The problem = Lines with the string "Given" must each be copied from the listing.

Available data =
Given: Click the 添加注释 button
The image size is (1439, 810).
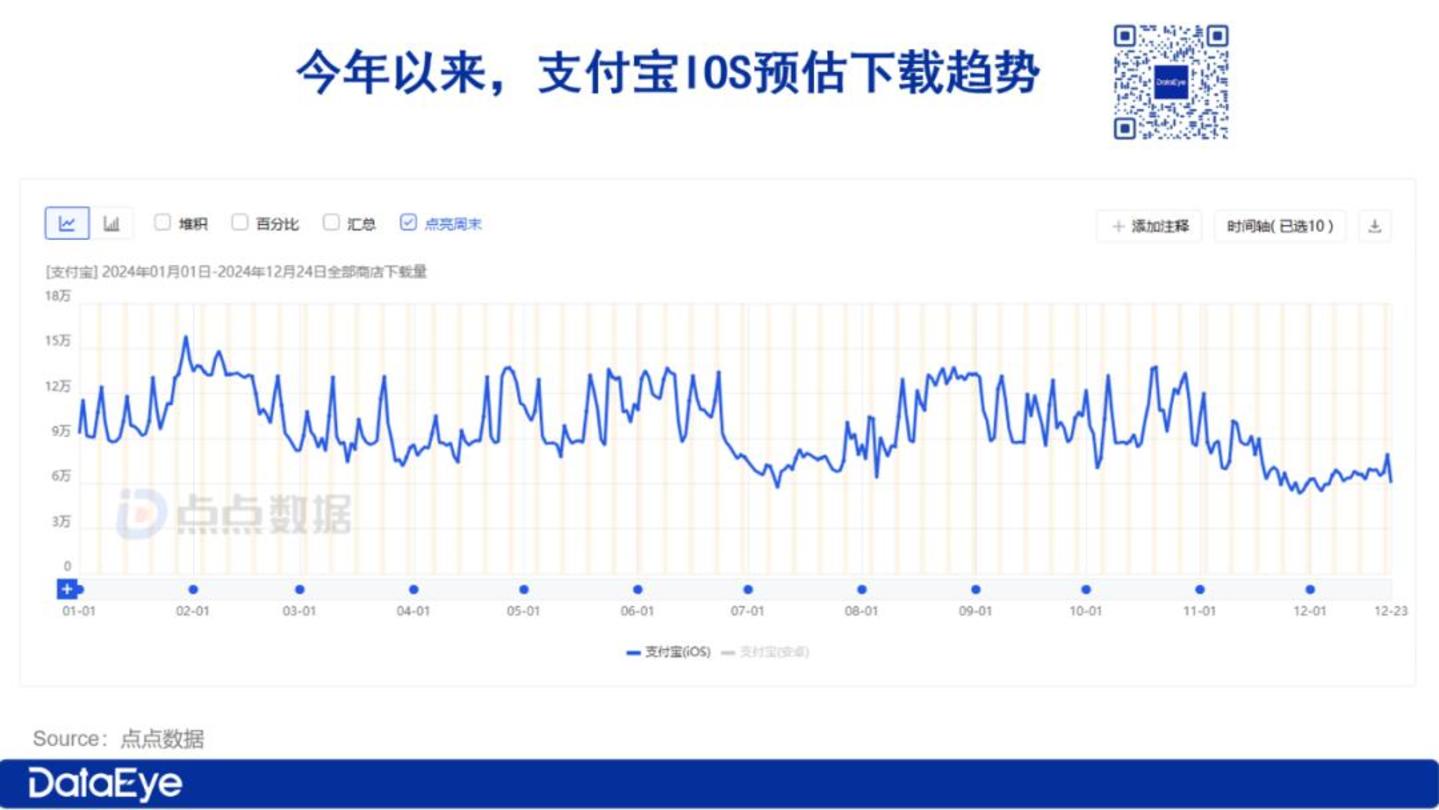Looking at the screenshot, I should point(1150,227).
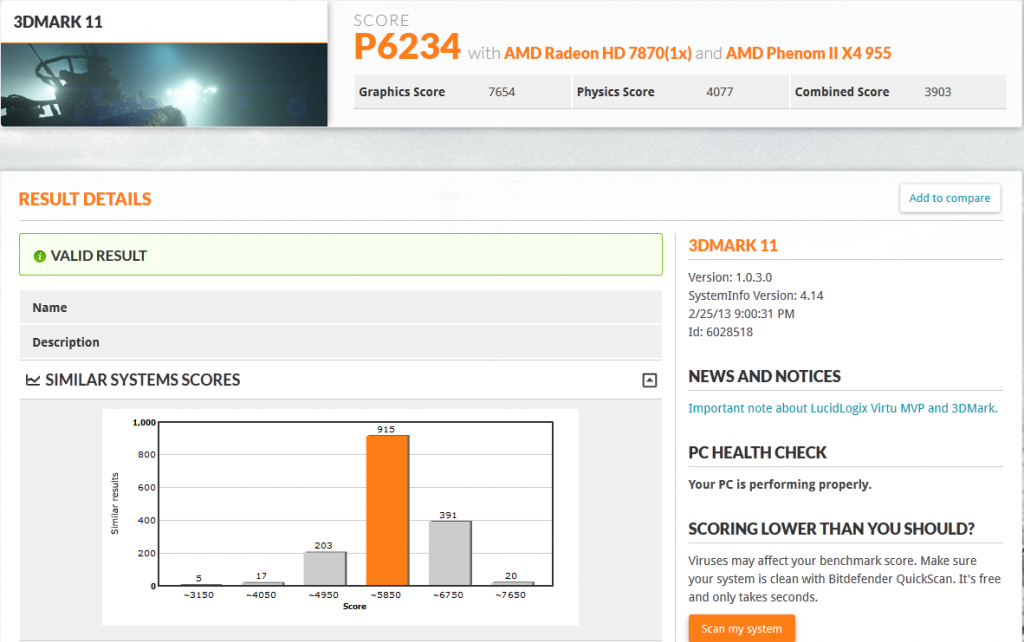
Task: Open the AMD Phenom II X4 955 link
Action: tap(808, 53)
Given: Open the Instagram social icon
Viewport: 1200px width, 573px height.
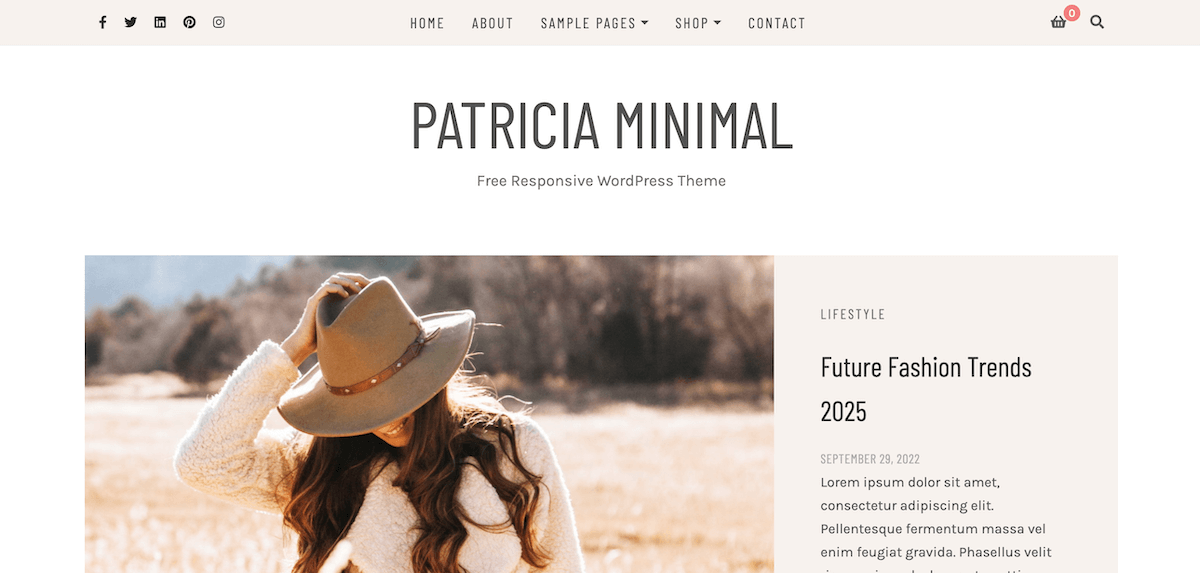Looking at the screenshot, I should point(219,22).
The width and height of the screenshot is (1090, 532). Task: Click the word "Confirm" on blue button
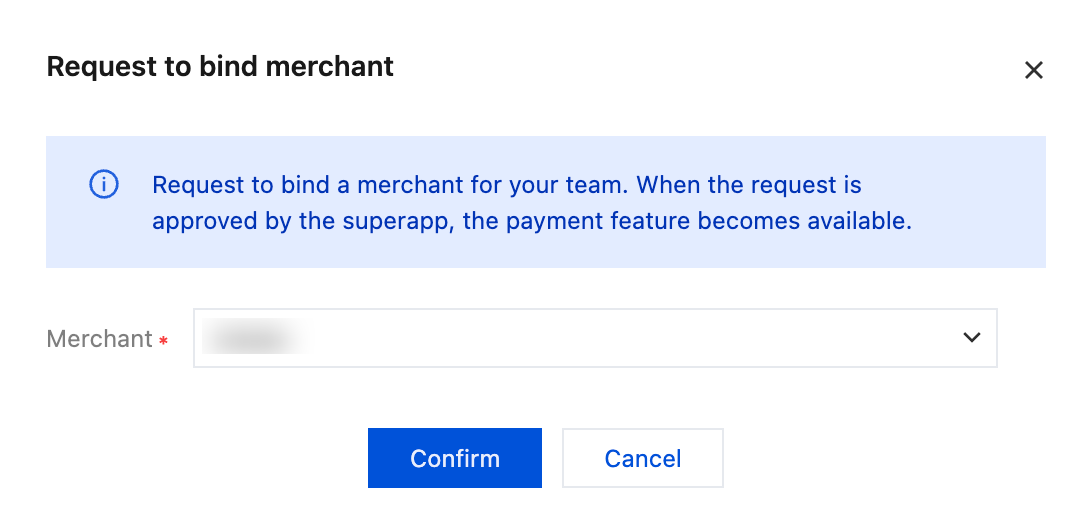[455, 459]
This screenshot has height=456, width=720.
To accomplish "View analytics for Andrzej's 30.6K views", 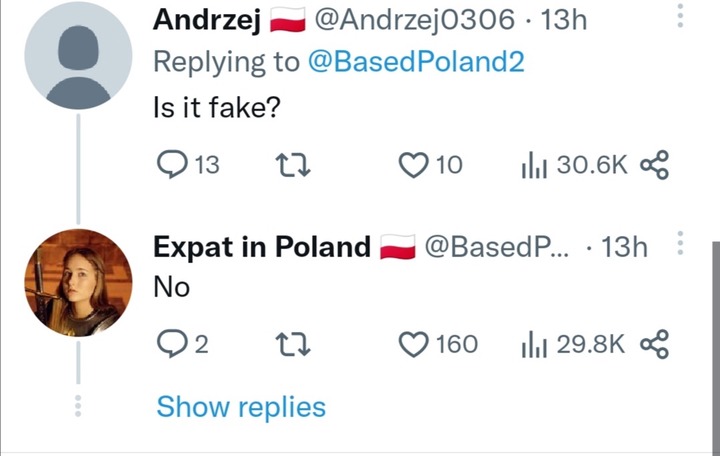I will point(531,164).
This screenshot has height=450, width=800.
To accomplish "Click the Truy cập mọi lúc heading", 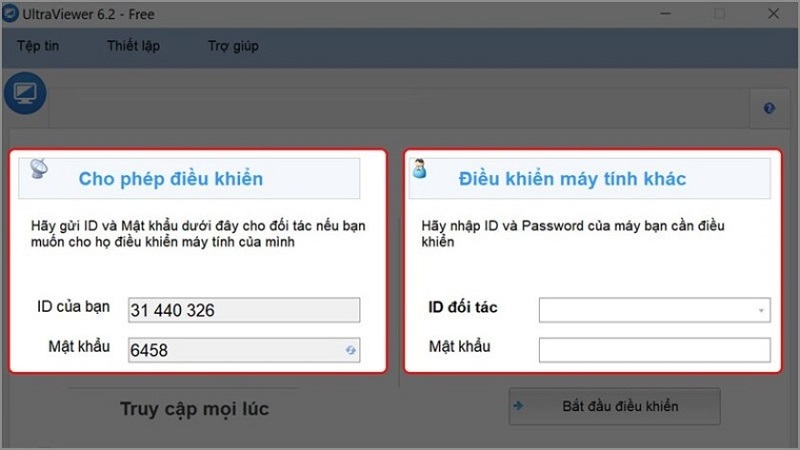I will click(194, 408).
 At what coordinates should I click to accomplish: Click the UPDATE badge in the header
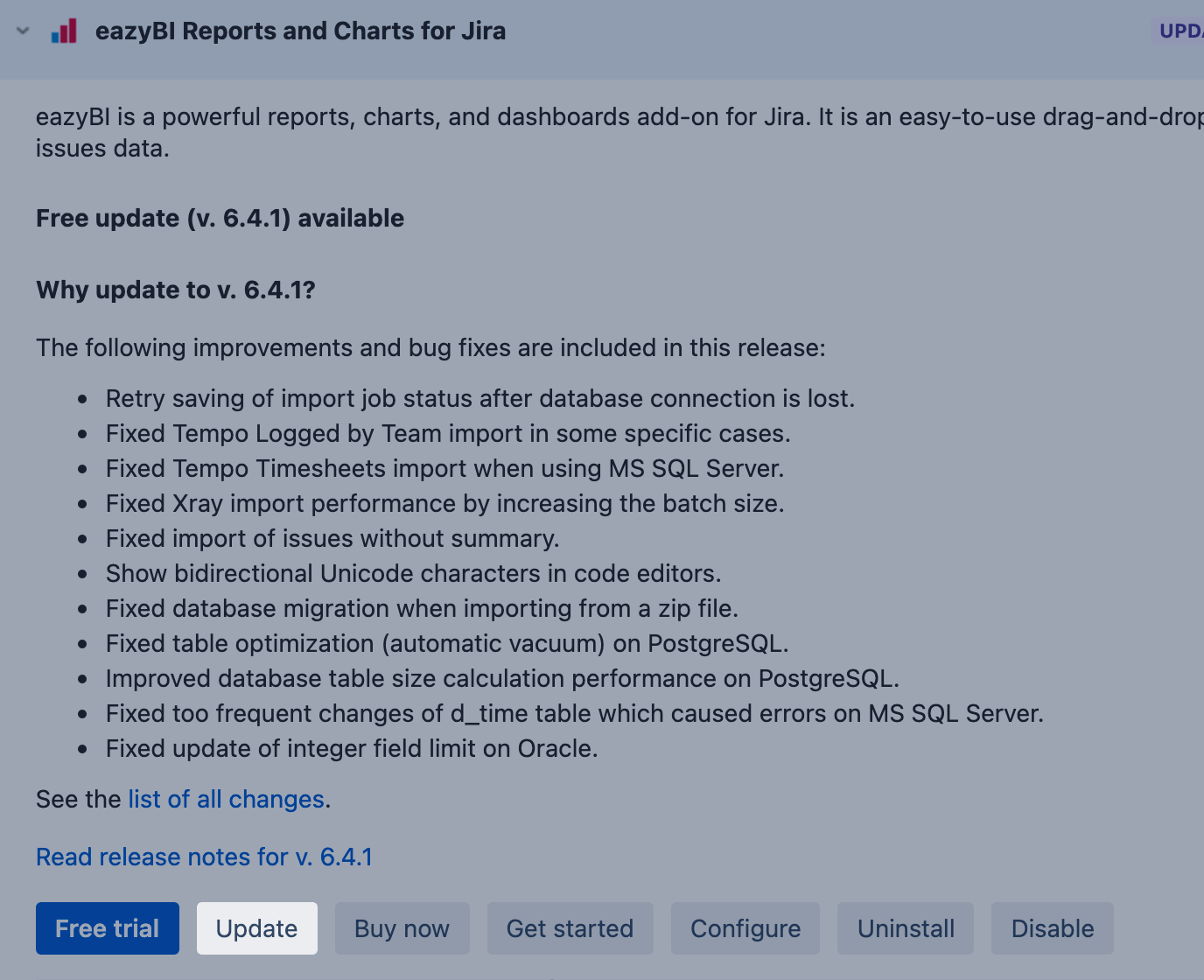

Response area =
Given: Click the 添加注释 button
Given: Open the Instagram social icon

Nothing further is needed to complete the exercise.